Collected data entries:
────────────────────

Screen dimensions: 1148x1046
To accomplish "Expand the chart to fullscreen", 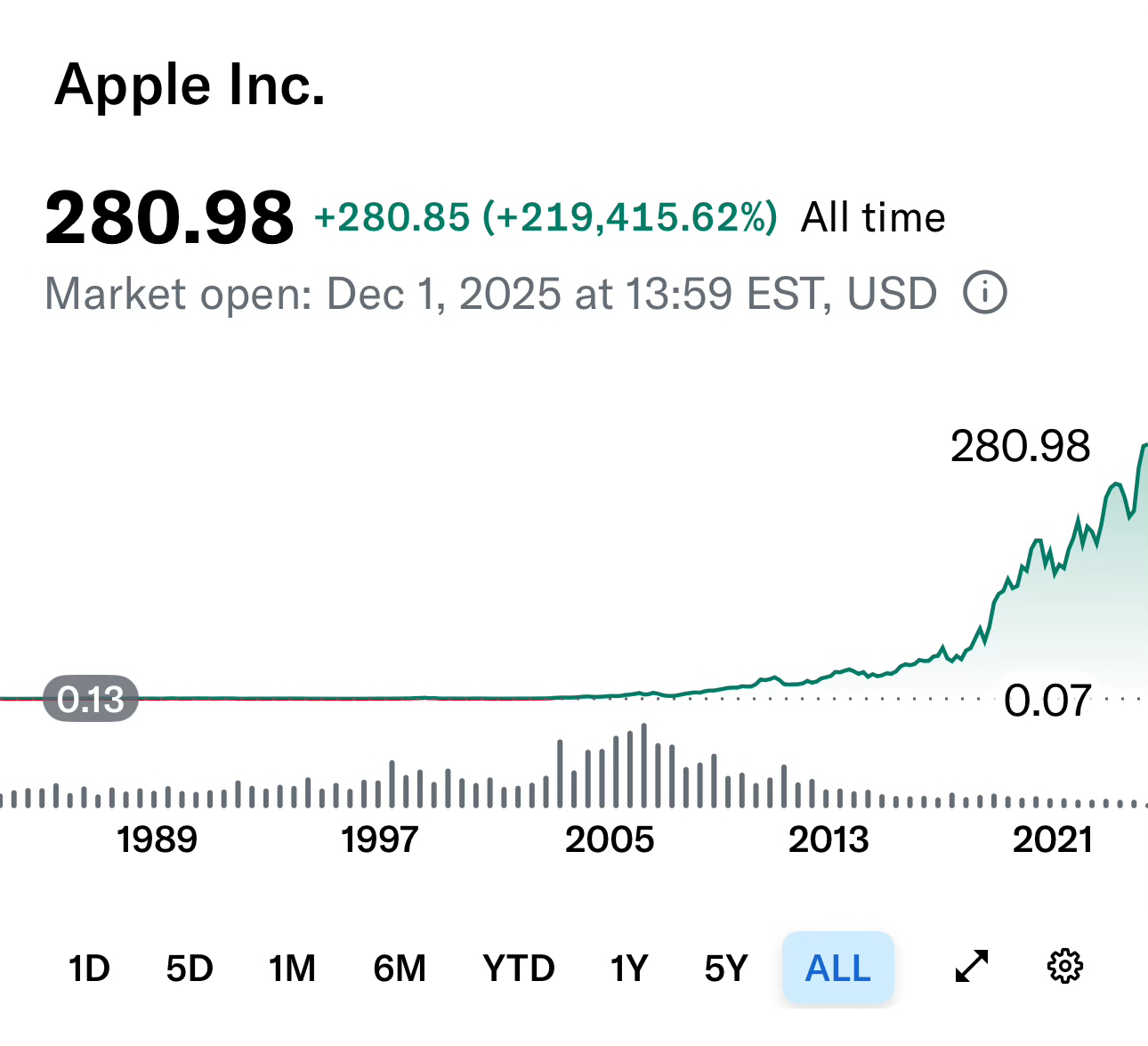I will pyautogui.click(x=971, y=967).
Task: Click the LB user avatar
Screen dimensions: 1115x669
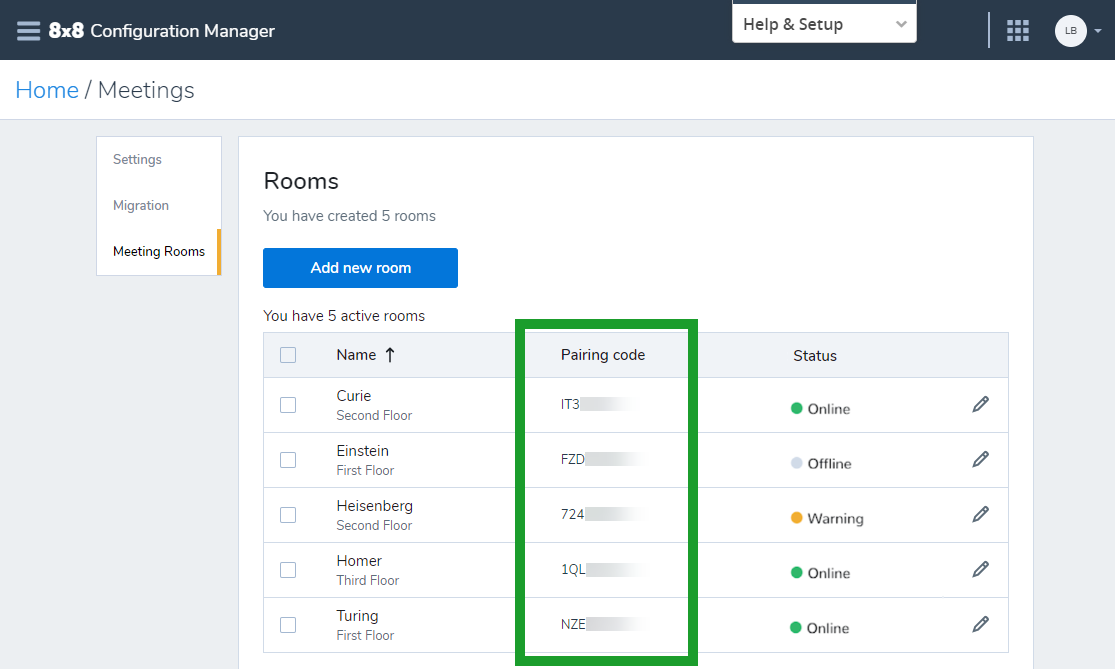Action: [x=1070, y=30]
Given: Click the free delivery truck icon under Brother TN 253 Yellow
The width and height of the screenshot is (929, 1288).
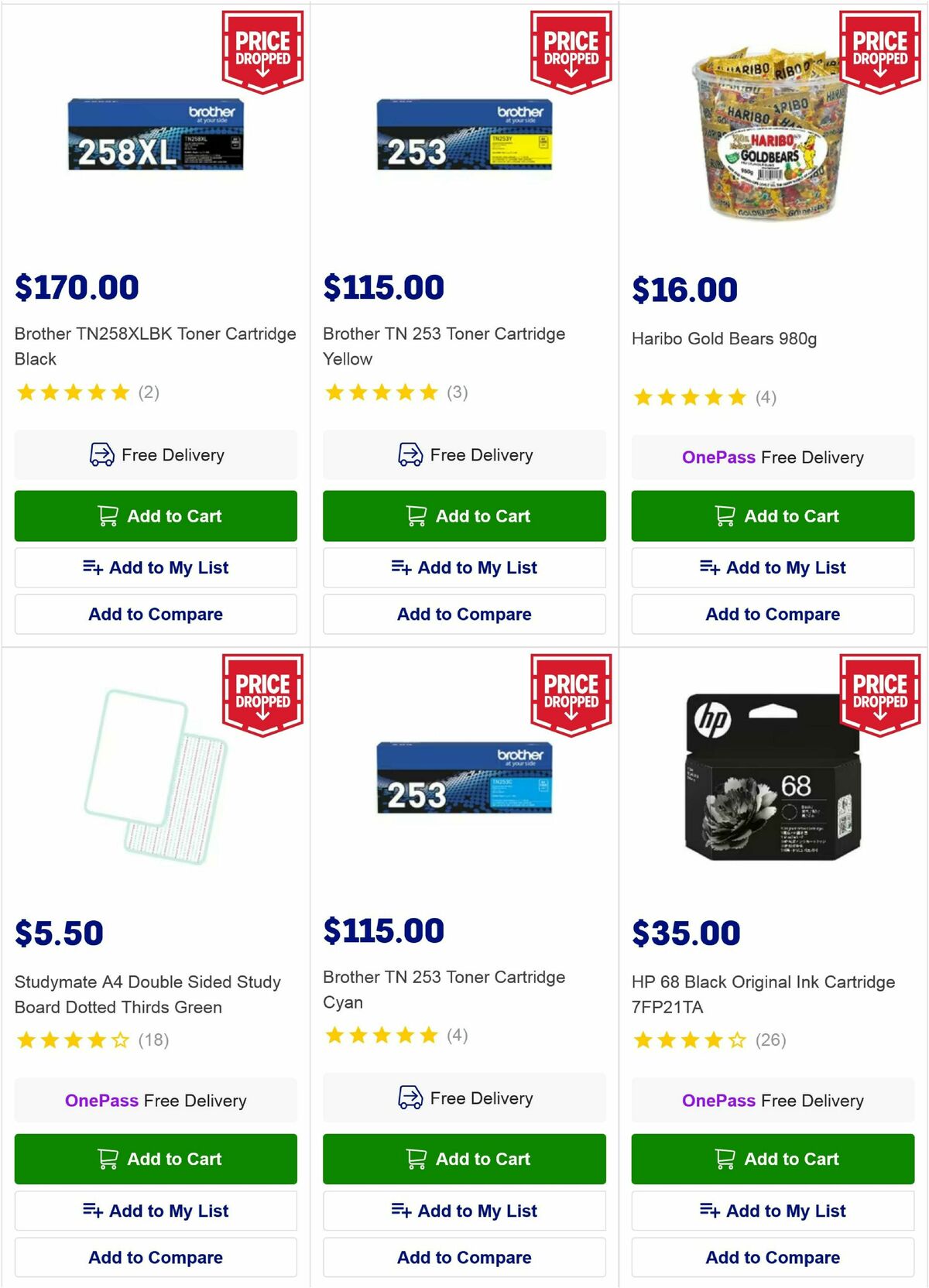Looking at the screenshot, I should [410, 454].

────────────────────

## Task to carry out
In the answer, the lines from the one containing "Screen dimensions: 1115x669" to the end of the records above must be written out exactly, both ends included; the pictures must not appear.

## Answer below
Screen dimensions: 1115x669
Action: [x=1070, y=30]
Given: Click the free delivery truck icon under Brother TN 253 Yellow
The width and height of the screenshot is (929, 1288).
Looking at the screenshot, I should [410, 454].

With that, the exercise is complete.